User Manual

Date Format

The input dataset needs to be preprocessed into a text file with the following format:

  • 2 integers at the first line: the number n of points and the dimensionality d.

  • d + 1 integers in every subsequent line: the point's id, and its coordinates, where the id is in the range [1, n], and each coordinate is an integer in the range of [0, 10^5].

In total, there are n + 1 lines where the numbers at each line are separated by a space.

For example, the first 6 lines of a sample dataset 2D_Visula.ds are:

1000 2

1 10133 92066

2 7133 92600

3 8666 91666

4 7333 90266

5 7933 92000


User Manual for Version 2.0

Options

-algo {integer} the algorithm you choose

-n {integer} the number of points

-d {integer} the dimensionality of points

-ds {string} the file path of the dataset

-rf {string} the folder path of the clustering result

-r {double} the radius epsilon

-k {integer} the core point threshold minPts

-rho {double} the approximation ratio for approximate DBSCAN

-wqr {0,1} the flag indicating whether to output the cluster result to a file (if so, the file is written to the folder specified by -rf). If the flag is 0 (default), then no output.

-vd {0,1} the flag is useful only when the program is used to generate synthetic data. Value 1 indicates that the clusters created should have varying densities, whereas 0 (default) means analogous densities for all clusters.

Algorithm Commands

1. Run our exact algorithm

Parameter list: -algo 1 -r -k -ds [-rf] [-wqr]

2. Run our approximate algorithm

Parameter list: -algo 2 -r -k -rho -ds [-rf] [-wqr]

3. Run the original DBSCAN algorithm with an R-tree

Parameter list: -algo 3 -r -k -ds [-rf] [-wqr]

4. Run the GriDBSCAN algorithm

Parameter list: -algo 4 -r -k -ds [-rf] [-wqr]

5. Run our 2D "wave front" algorithm

Parameter list: -algo 5 -r -k -ds [-rf] [-wqr]

6. Run our 2D "Delaunay triangulation" algorithm

Parameter list: -algo 6 -r -k -ds [-rf] [-wqr]

7. Run Gunawan's 2D algorithm

Parameter list: -algo 7 -r -k -ds [-rf] [-wqr]



8. Generate a synthetic "sead spreader" dataset.

Parameter list: -algo 0 -ds -n -d -vd

Let us take “2D_Visual.ds” as an example.
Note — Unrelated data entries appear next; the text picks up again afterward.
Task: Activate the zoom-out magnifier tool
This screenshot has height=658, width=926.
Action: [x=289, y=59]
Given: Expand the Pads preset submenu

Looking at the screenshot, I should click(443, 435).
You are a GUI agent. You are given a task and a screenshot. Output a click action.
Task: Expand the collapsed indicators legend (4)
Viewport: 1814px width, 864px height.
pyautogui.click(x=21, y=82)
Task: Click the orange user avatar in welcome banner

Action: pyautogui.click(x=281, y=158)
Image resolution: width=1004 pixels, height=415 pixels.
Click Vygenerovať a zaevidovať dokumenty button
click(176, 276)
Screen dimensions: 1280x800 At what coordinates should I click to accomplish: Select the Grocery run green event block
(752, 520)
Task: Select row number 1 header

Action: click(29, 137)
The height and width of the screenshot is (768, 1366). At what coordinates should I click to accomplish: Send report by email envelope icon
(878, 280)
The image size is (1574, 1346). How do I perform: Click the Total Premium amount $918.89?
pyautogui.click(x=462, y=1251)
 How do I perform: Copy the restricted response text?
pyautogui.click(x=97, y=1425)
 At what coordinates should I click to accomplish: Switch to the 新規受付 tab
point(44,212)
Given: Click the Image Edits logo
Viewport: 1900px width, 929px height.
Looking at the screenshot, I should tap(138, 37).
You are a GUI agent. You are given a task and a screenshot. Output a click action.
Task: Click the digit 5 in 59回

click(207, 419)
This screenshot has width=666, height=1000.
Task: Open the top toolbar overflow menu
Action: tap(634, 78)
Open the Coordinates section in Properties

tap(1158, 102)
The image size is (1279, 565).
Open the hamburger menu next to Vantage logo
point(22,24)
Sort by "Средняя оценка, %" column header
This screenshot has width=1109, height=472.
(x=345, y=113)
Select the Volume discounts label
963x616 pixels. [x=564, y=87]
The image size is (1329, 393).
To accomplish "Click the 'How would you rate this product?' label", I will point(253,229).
Suppose that we want to do clustering with eps = 5000 and minPts = 20. First, ensure that you have the "write permission" on the folder of the program and its subfolders.

To run our exact algorithm without outputting the clustering result to a file:

./DBSCAN -algo 1 -r 5000 -k 20 -ds “./2D_Visual.ds”

To run our exact algorithm and output the clustering result to “./2D_Visual_minPts=20_eps=5000.0_OurExact”:

./DBSCAN -algo 1 -r 5000 -k 20 -ds “./2D_Visual.ds” -rf “./2D_Visual” -wqr 1

Note that the string "_minPts=20_eps=5000.0_OurExact” will be automatically appended.

To run our approximate algorithm with rho = 0.001 and output the result to “./2D_Visual_minPts=20_eps=5000.0_OurApprox”

./DBSCAN -algo 2 -r 5000 -k 20 -rho 0.001 -ds “./2D_Visual.ds” -rf “./2D_Visual” -wqr 1

Output Format

  • The first line has two integers: denote the first as Num and the second as clNum . If there are noise points, then Num = clNum + 1; otherwise, Num = clNum . The value clNum equals the number of clusters.

  • The subsequent lines are divided into Num “blocks”. Each of the first clNum blocks corresponds to a cluster, whereas the last, (clNum + 1)-st, block (if exists) contains the noise points.

    • In each block, the first line is the number of points in the cluster (or the number of noise points). Denote this value by clSize.

    • The rest of the block has clSize numbers, each of which is the ID of a point in the cluster (or a noise point).

For example, consider the output file below:

5 4

158

747 748 749 ...

106

275 276 277 ...

378

377 378 379 ...

274

1 7 8 ...

84

2 3 4 ...

This file shows that there are 4 clusters whose sizes are respectively 158, 106, 378 and 274, and 84 noise points. The first three point IDs in Cluster 1 are 747, 748 and 749.